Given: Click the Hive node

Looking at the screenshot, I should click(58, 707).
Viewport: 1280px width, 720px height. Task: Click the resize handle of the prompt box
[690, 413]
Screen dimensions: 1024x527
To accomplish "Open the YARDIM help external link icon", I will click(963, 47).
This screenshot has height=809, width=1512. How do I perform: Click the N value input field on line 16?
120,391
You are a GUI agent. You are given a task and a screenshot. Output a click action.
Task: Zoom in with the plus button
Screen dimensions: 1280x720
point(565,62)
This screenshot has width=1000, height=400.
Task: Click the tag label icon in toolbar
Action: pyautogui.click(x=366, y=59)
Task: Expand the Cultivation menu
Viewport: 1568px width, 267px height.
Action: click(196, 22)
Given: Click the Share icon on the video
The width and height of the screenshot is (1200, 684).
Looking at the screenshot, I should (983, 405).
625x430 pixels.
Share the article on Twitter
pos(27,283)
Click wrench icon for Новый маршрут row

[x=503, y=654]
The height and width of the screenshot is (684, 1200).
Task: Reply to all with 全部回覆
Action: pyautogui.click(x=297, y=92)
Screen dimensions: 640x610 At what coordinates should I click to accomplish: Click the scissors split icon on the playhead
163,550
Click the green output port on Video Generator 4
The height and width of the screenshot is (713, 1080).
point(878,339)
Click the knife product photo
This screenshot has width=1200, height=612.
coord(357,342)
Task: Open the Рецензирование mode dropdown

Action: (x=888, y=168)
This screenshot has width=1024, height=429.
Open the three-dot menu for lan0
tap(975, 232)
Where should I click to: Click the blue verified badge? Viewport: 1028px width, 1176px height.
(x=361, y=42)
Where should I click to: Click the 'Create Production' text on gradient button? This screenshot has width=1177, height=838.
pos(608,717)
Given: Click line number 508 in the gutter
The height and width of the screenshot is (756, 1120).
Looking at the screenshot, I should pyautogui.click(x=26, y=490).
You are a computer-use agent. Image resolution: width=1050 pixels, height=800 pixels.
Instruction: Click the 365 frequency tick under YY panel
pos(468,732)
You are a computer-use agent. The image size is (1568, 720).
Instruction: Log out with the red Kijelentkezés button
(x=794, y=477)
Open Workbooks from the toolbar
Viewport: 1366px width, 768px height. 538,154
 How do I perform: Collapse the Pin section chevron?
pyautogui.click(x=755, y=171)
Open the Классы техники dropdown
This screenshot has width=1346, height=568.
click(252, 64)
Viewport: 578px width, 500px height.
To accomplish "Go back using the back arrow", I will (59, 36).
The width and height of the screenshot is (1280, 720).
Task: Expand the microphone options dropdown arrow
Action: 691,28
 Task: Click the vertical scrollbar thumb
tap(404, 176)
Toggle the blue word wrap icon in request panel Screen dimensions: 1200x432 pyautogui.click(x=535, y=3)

○ ○ ○

Count how many lines in the material above hold the word "pixels", then write the number and nothing more.

2